Kristofer Karlsson's development blog: August 2010

Friday, August 20, 2010

Random numbers without repetition

The origin of this problem comes from picking K elements from a collection of elements of size N (N >= K, obviously). If K = N, this is the same thing as shuffling, which can be done using the excellent Fisher-Yates algorithm in O(N). This algorithm can be used when K is smaller than N as well, you just have to disregard N - K of the elements. However, if K is very small and N is very large, this algorithm is quite far from optimal.

Another approach is to simply pick elements randomly from the collection and keep track of which elements have already been picked. If you hit the same element again, you simply pick another one. This would work if the entropy source was good enough to ensure that would always pick numbers in a range with equal probability, to avoid getting stuck picking numbers already used. If K is much smaller than N, this would work well, but if K was very close to N, you could probably end up doing far too many retries to be reasonable as soon as you start filling up the result.

Instead, you could use the original Fisher-Yates strike-out approach and simply stop after K elements. This could be done in O(K*(log(K) + K)), which can be simplified to O(K^2) with a naive implementation:


public <T> List<T> take(List<T> source, int k) {
int n = source.size();
if (k > n) {
throw new IllegalStateException(
"Can not take " + k +
" elements from a list with " +
n + " elements");
}
List<T> result = new ArrayList<T>(k);
SortedSet<Integer> offsets = new TreeSet<Integer>();

for (int i = 0; i < k; i++) {  // O(K)
int off = random.nextInt(n - i);

for (int offset : offsets) {  // O(K)
if (off >= offset) {
off++;
} else {
break;
}
}
offsets.add(off); // O(log(K))
result.add(source.get(off));
}
return result;
}

if K >= O(sqrt(N)), then the plain shuffle is better, but when K is smaller than sqrt(N), this approach would be the winner.

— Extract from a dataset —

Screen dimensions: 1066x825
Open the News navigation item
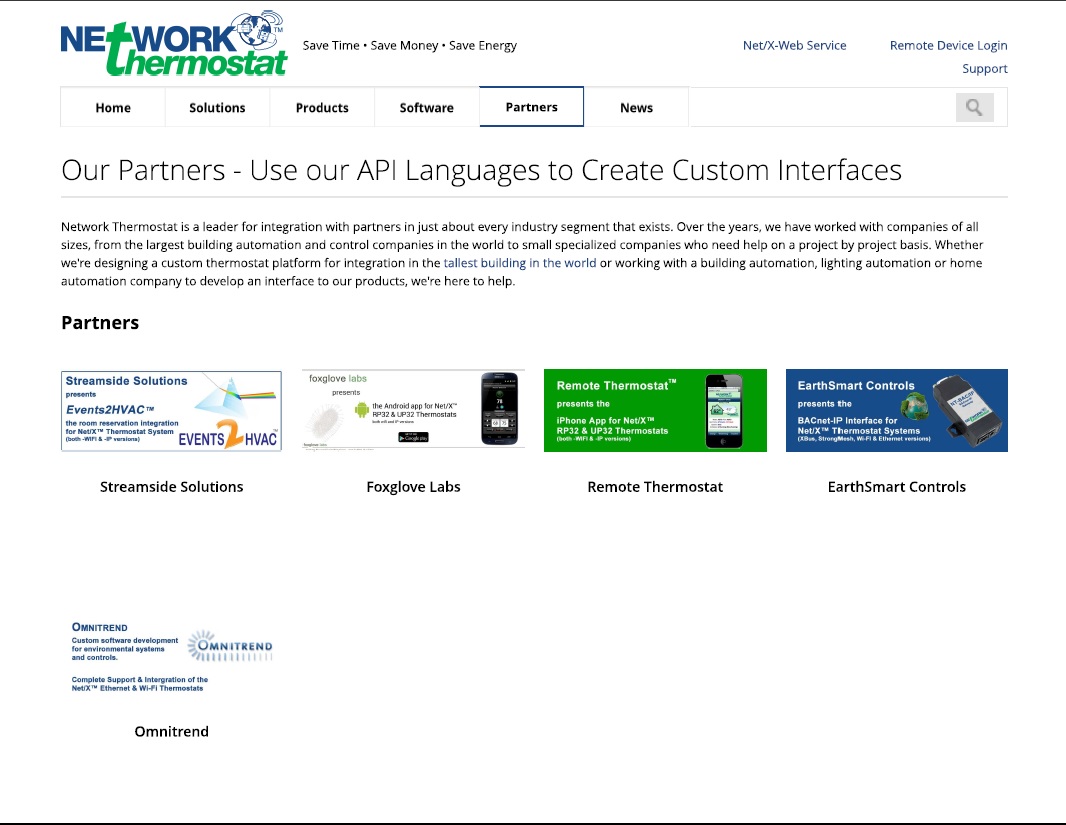point(636,107)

I wonder if it's possible to do it faster than O(K^2). One idea is to use some sort of binary search to quicker find the actual offset without having to iterate the list of offsets. This would make the algorithm O(K*log(K)) instead which would be much better.

I experimented a bit by repeatedly running a binary search of the offset until the offset can not be incremented further. If N is large and K is small, this would often stop after the first iteration since it's sparse between findings, but you can still easily construct worst case scenarios which would need to iterate O(K) times.

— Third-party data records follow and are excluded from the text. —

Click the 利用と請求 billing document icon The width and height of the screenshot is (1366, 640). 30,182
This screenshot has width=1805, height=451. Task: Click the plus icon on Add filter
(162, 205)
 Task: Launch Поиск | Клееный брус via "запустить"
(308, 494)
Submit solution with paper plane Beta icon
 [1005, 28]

Does anyone know any good articles / papers / blogs about algorithms for picking K distinct random numbers in the range 1..N?

Update:

After having eaten lunch, I figured out how to make it run in O(K):


public <T> List<T> take(List<T> source, int k) {
int n = source.size();
if (k > n) {
throw new IllegalStateException(
"Can not take " + k +
" elements from a list with " + n +
" elements");
}
List<T> result = new ArrayList<T>(k);
Map<Integer,Integer> used = new HashMap<Integer,Integer>();
int metric = 0;
for (int i = 0; i < k; i++) {
int off = random.nextInt(n - i);
while (true) {
metric++;
Integer redirect = used.put(off, n - i - 1);
if (redirect == null) {
  break;
}
off = redirect;
}
result.add(source.get(off));
}
assert metric <= 2*k;
return result;
}

The idea here is to instead of recalculating off to the actual position, as in Fisher-Yates, just assume that the random index is correct. Then, use the map to check if the index has already been used, and if so, use another guaranteed free index instead.

The while loop make look bad, but it never runs more than 2*K times in total.
(I haven't proven this formally, I just ran a lot of benchmarks on random input.)

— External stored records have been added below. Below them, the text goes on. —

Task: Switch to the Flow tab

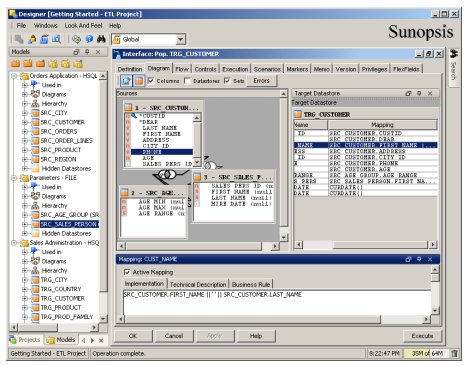Action: (x=182, y=69)
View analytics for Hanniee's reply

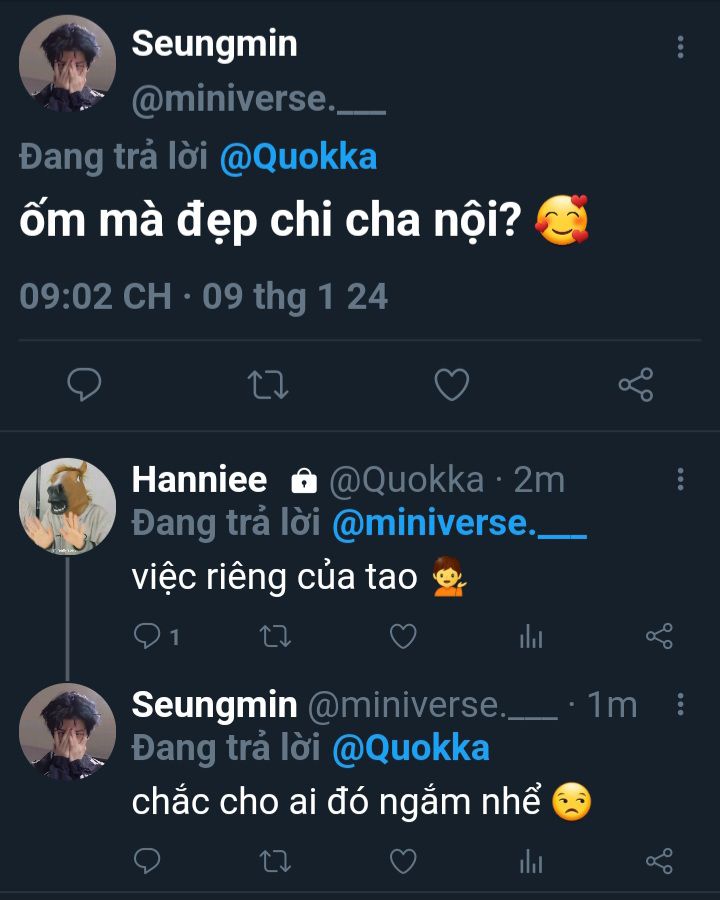pyautogui.click(x=532, y=637)
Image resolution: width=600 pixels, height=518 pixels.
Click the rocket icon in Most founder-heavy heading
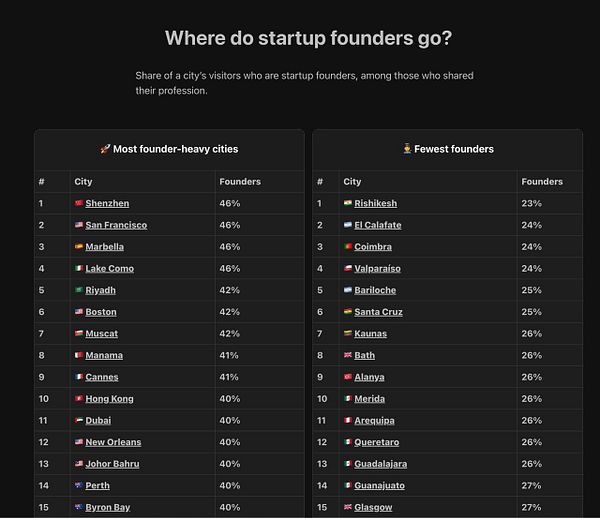(x=105, y=149)
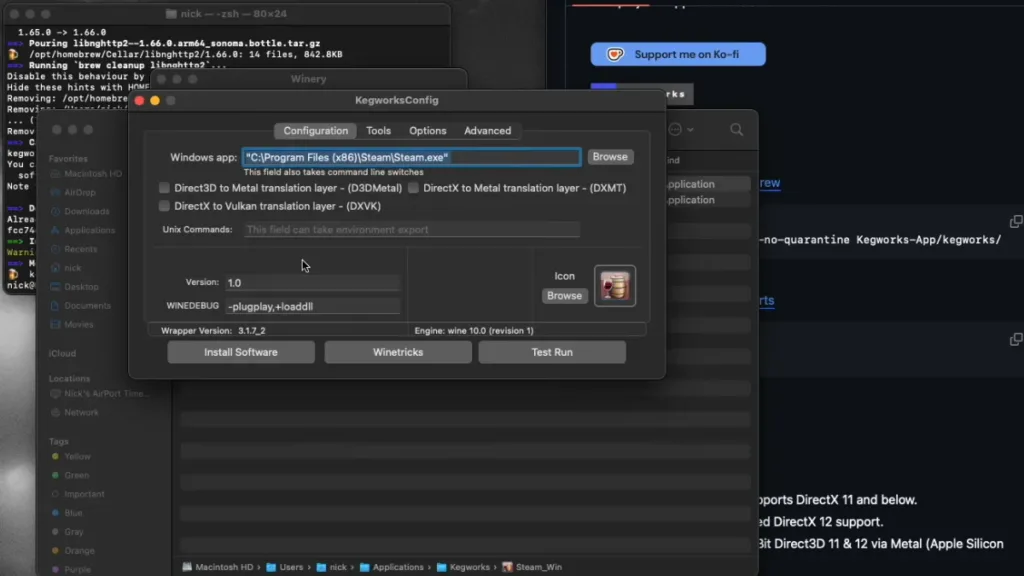Open Applications in the Finder sidebar

point(89,230)
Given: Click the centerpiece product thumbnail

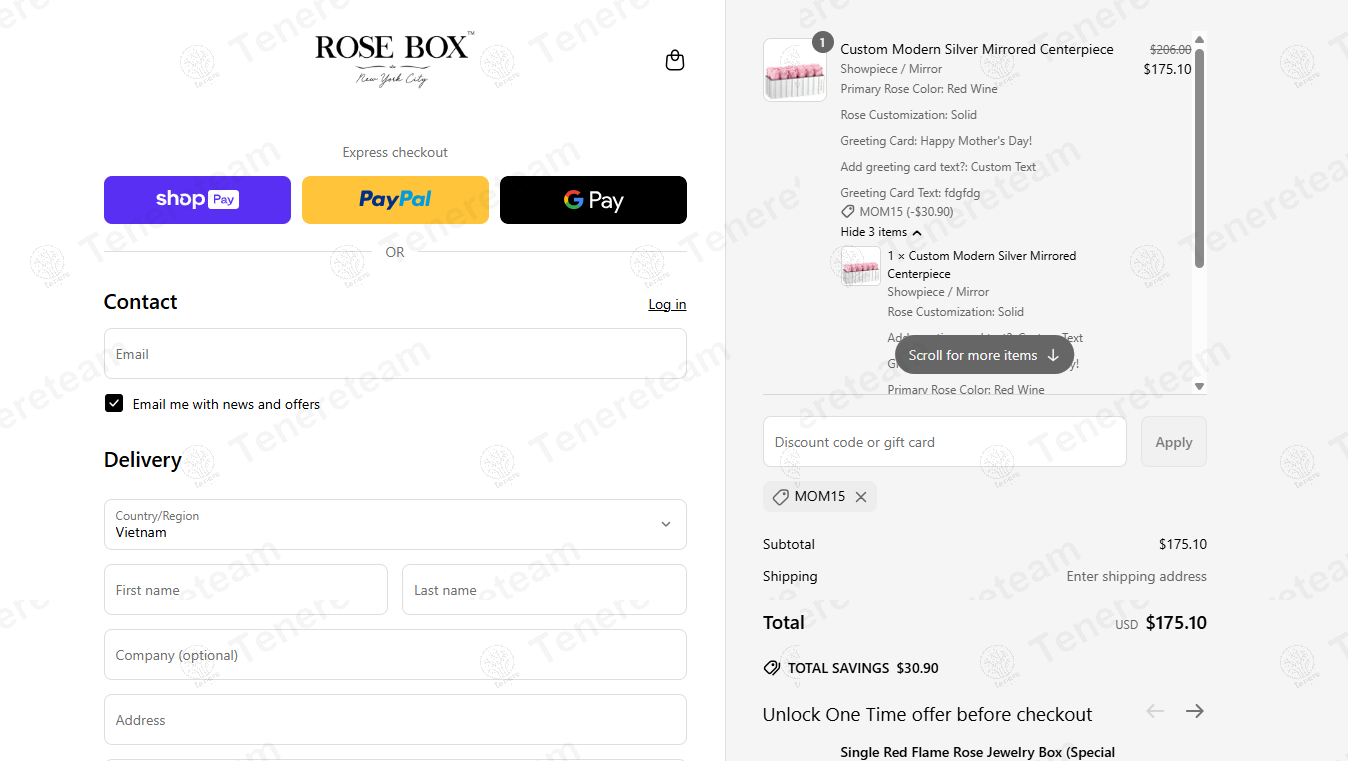Looking at the screenshot, I should pyautogui.click(x=795, y=71).
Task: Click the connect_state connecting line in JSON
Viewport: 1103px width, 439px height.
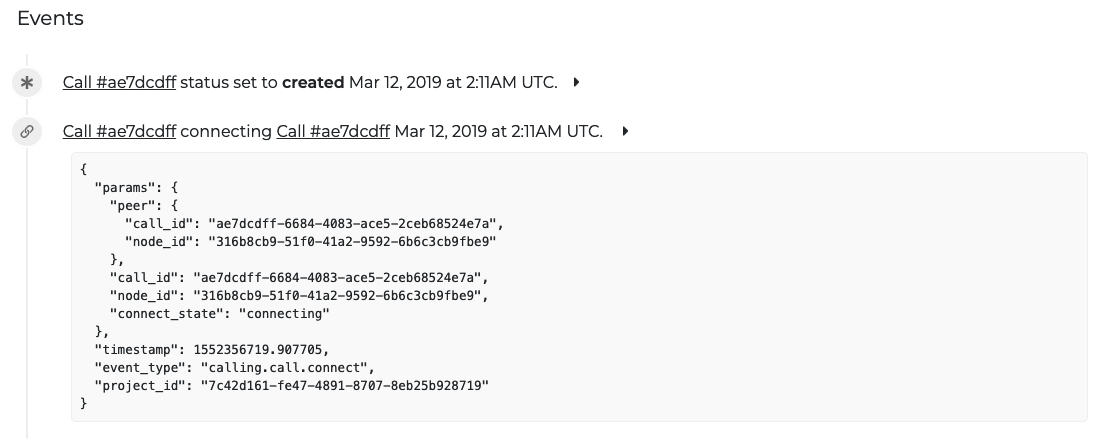Action: pos(219,314)
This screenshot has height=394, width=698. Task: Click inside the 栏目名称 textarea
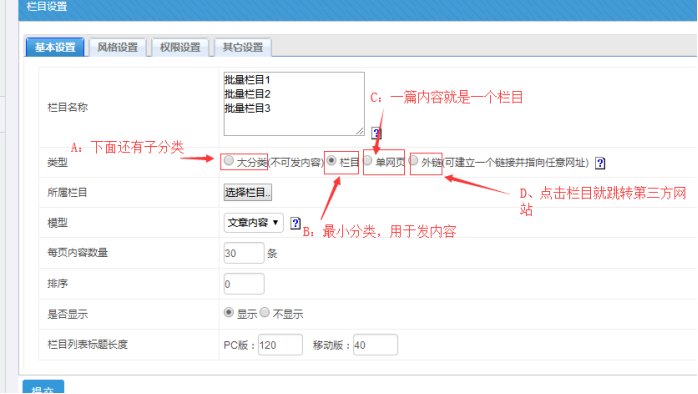[x=294, y=104]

If I were to prove it though, my general strategy would be that the loop is entered exactly K times, and you will follow at most K links, since only K links will be constructed and no link is followed more than once.

Update 2:
Apparently Robert Floyd already invented this algorithm (well, it's very similar at least) (published in Communications of the ACM, September 1987, Volume 30, Number 9).

public <T> List<T> take(List<T> source, int k) {
 int n = source.size();
 List<T> result = new ArrayList<T>(k);
 Set<Integer> used = new HashSet<Integer>();
 for (int i = n - k; i < n; i++) {
   int off = random.nextInt(i + 1);
   if (!used.add(off)) {
     off = i;
     used.add(off);
   }
   result.add(source.get(off));
 }
 return result;
}

The only problem with this is that the ordering of result is not random, only which elements have been chosen. This is easily fixed by running Collections.shuffle(result, random) though.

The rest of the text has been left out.